Cellular Therapy for Sepsis and Lung Injury is offered by NIGMS - National Institute of General Medical Sciences and is generally open to university, nonprofit, healthcare org. It is open to organizations nationwide unless the funder specifies otherwise. Review the specific eligibility terms before applying, since funders set their own requirements around organization type, location, and the population or project being served.

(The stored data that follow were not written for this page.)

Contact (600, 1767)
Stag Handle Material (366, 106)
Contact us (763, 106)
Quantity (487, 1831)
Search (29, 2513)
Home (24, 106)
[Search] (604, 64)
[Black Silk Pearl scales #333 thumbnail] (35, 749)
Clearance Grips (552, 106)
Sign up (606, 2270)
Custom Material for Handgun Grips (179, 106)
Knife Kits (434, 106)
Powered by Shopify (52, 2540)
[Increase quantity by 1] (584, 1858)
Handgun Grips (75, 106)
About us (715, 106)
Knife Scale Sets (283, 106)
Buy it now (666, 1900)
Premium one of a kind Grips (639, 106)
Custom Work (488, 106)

How much funding does the Cellular Therapy for Sepsis and Lung Injury provide?
Cellular Therapy for Sepsis and Lung Injury provides up to $446K per award from NIGMS - National Institute of General Medical Sciences. Actual award sizes depend on the scope of your project, available program funds, and the number of applicants, so build a budget that reflects realistic, allowable costs rather than the maximum figure.

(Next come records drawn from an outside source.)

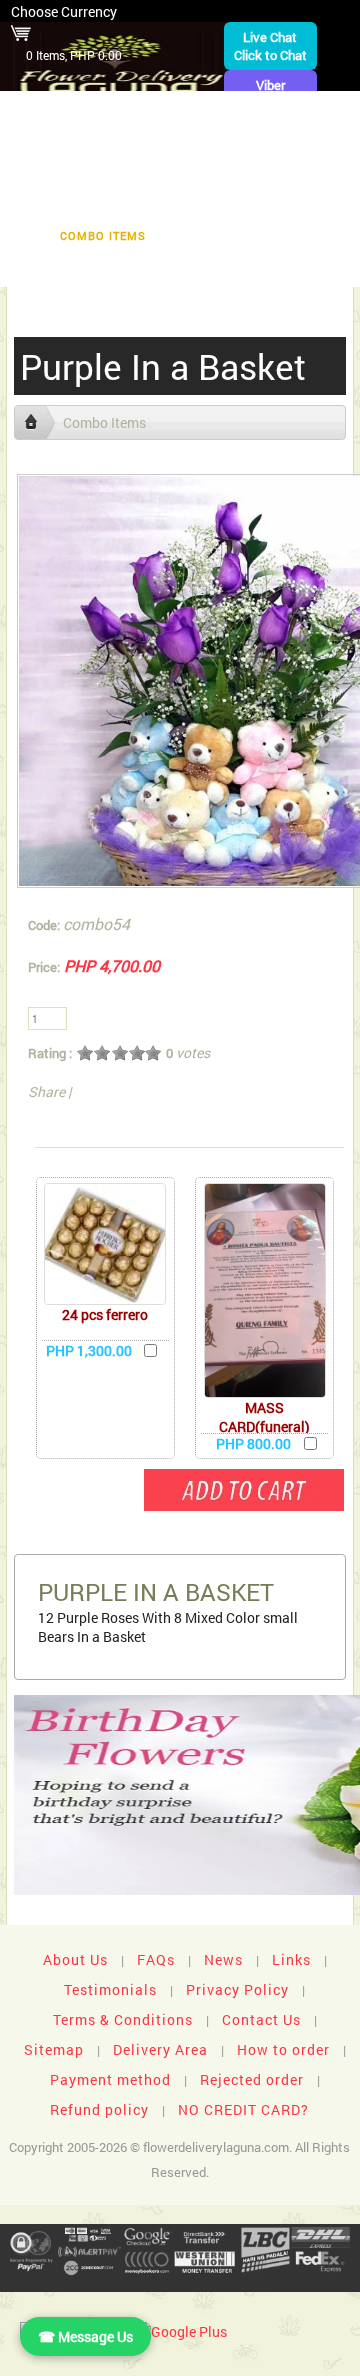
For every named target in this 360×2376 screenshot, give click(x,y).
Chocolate (65, 173)
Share (46, 1091)
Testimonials (110, 1989)
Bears (218, 173)
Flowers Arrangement (108, 142)
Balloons (299, 173)
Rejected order (252, 2079)
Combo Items (103, 235)
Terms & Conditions (123, 2019)
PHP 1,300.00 (89, 1350)
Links (291, 1959)
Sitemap (54, 2049)
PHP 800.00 (253, 1443)
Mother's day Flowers (268, 266)
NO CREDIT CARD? (243, 2109)
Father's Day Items (238, 235)
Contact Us (261, 2019)
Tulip (191, 204)
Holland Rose (283, 204)
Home (108, 111)
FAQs (156, 1959)
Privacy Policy (237, 1989)
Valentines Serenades (90, 266)
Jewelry (117, 204)
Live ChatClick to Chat (270, 46)
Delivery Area (160, 2049)
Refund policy (99, 2109)
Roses (150, 173)
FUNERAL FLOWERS (212, 111)
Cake (45, 204)
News (223, 1959)
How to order (283, 2049)
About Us (75, 1959)
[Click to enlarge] (105, 1244)
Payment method (110, 2079)
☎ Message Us (85, 2336)
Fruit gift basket (270, 142)
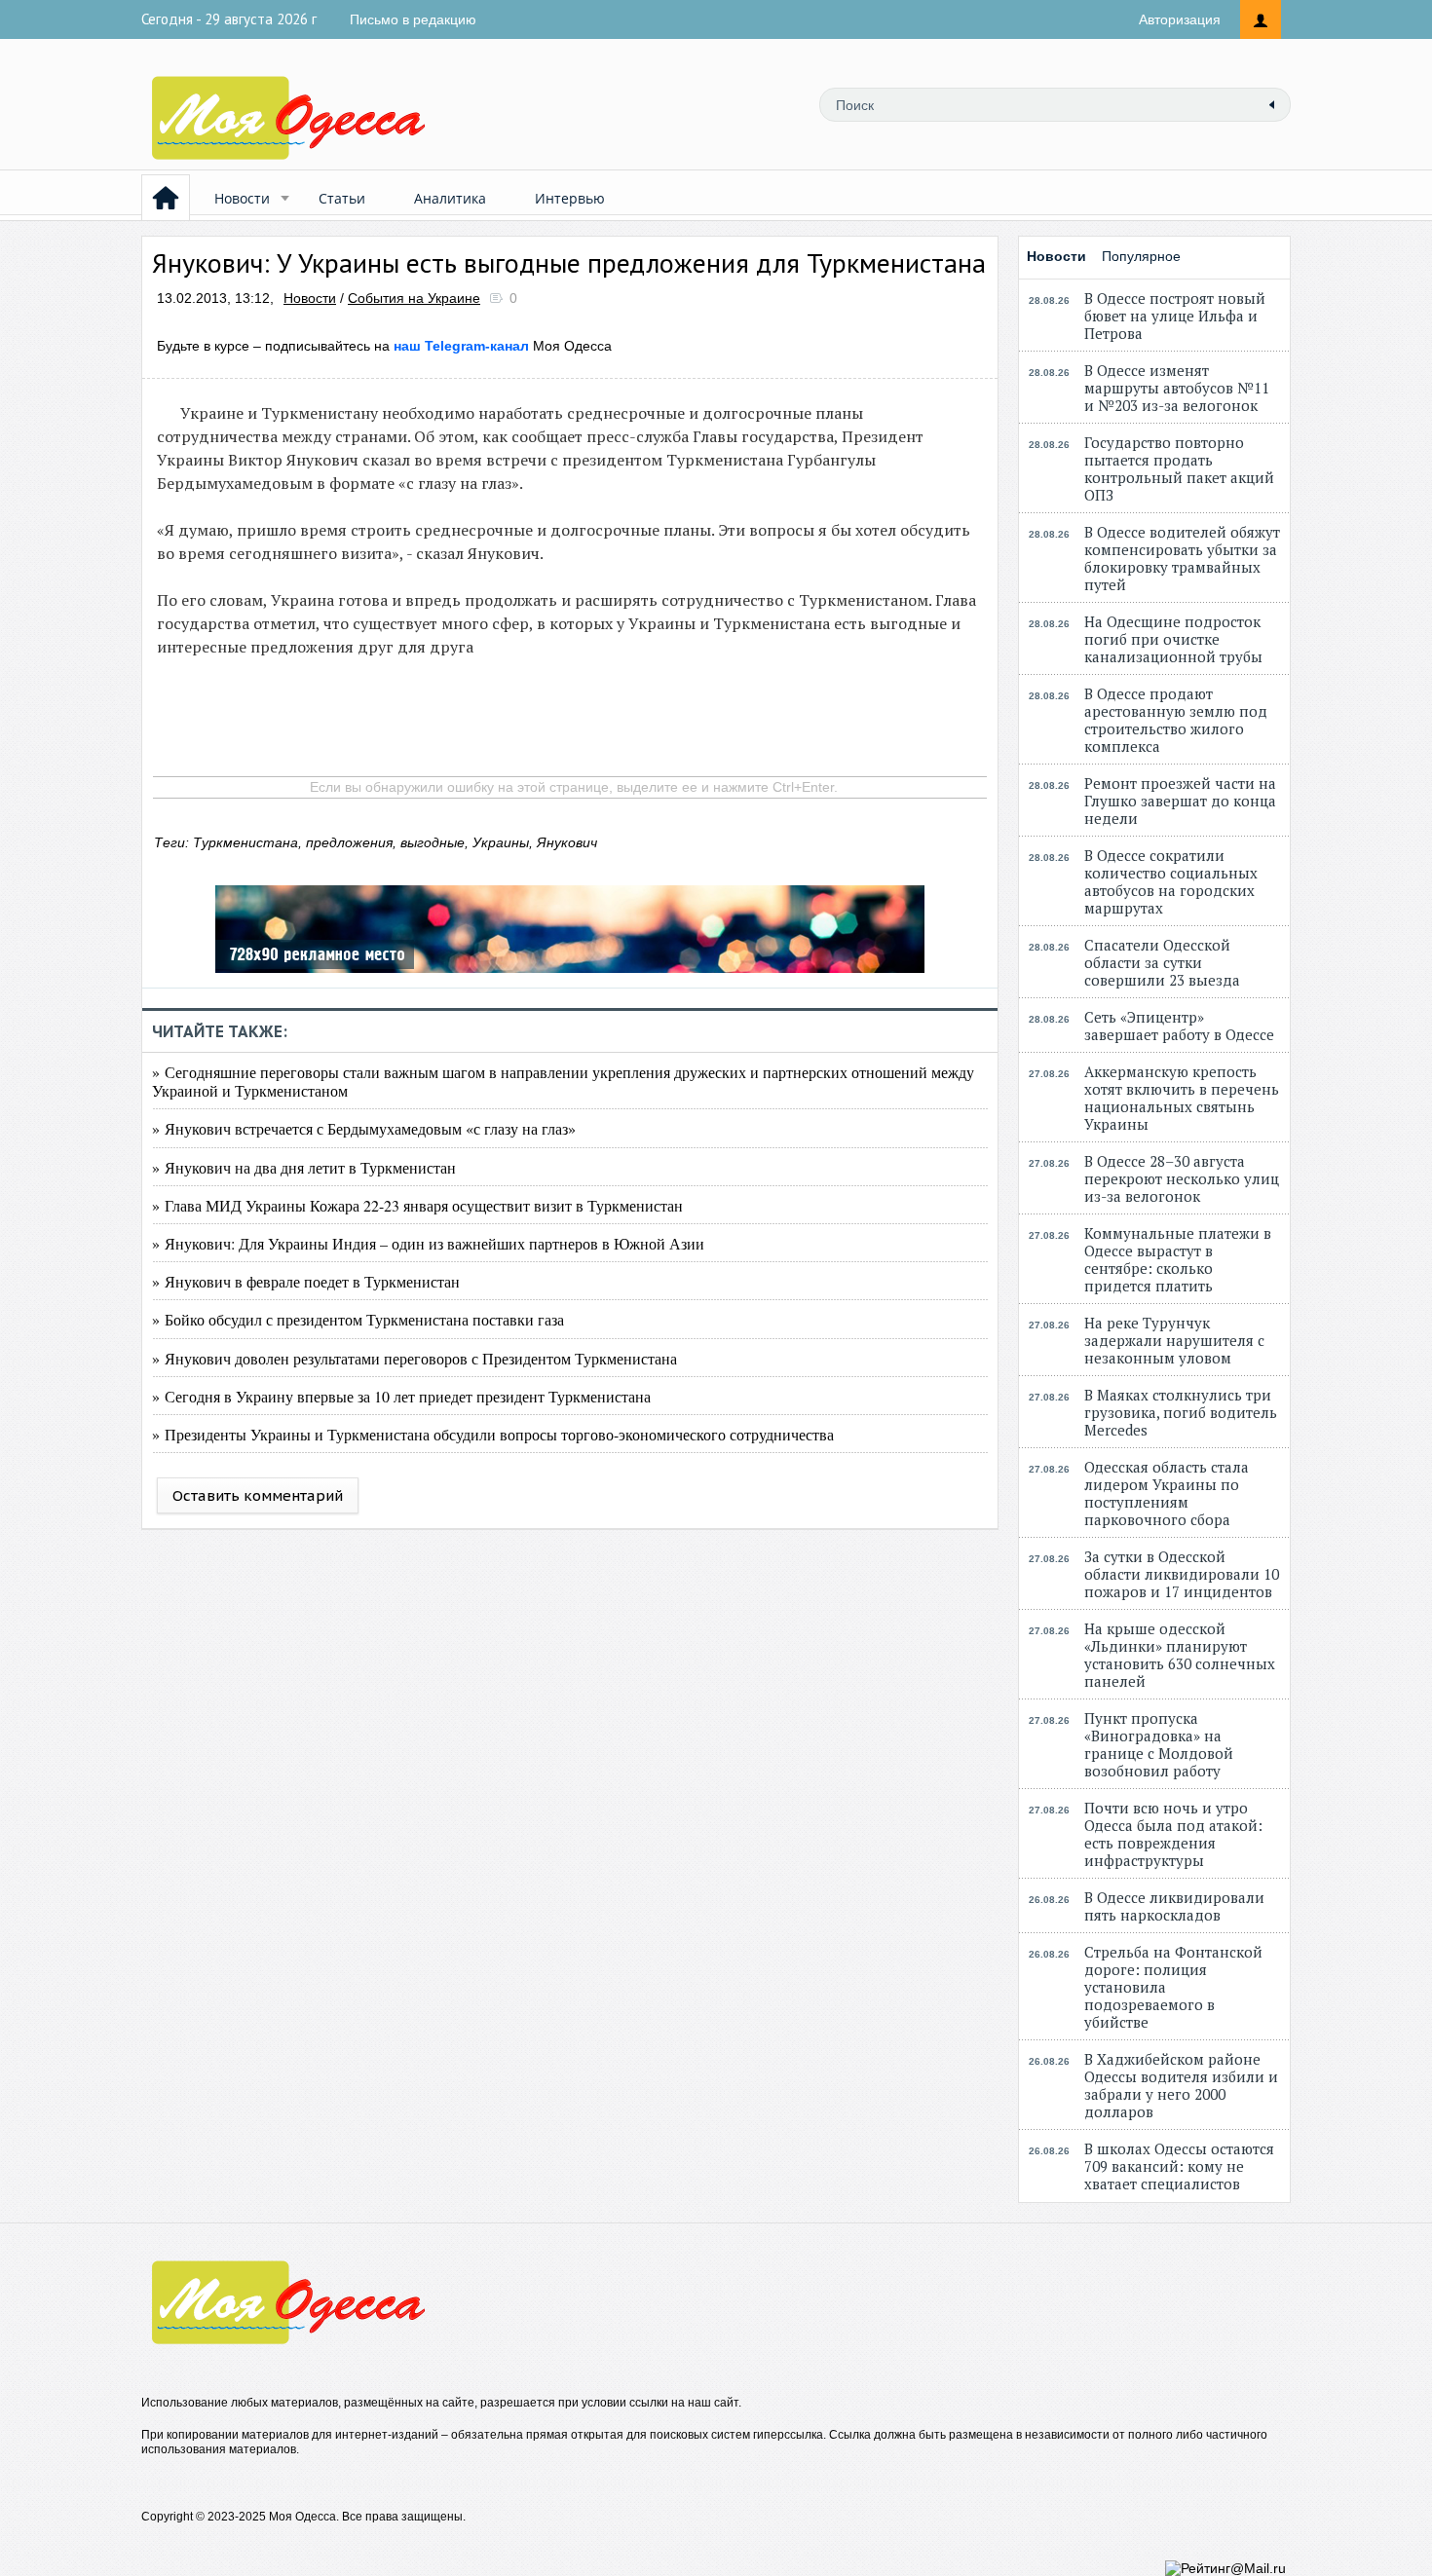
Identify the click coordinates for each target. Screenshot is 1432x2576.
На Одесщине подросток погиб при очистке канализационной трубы (1173, 639)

When is the Cellular Therapy for Sepsis and Lung Injury deadline?
Applications for Cellular Therapy for Sepsis and Lung Injury are due 2030-12-31 (open). Because deadlines can change, verify the date with the funder, NIGMS - National Institute of General Medical Sciences, and give yourself enough time to prepare a complete, competitive application before the close date.
How do you apply for the Cellular Therapy for Sepsis and Lung Injury?
To apply for Cellular Therapy for Sepsis and Lung Injury, confirm your eligibility, gather the required documents, and prepare a narrative and budget that address the funder's priorities. FindGrants guides you step by step and can draft each section, then exports a submission-ready application pack for this grant from NIGMS - National Institute of General Medical Sciences.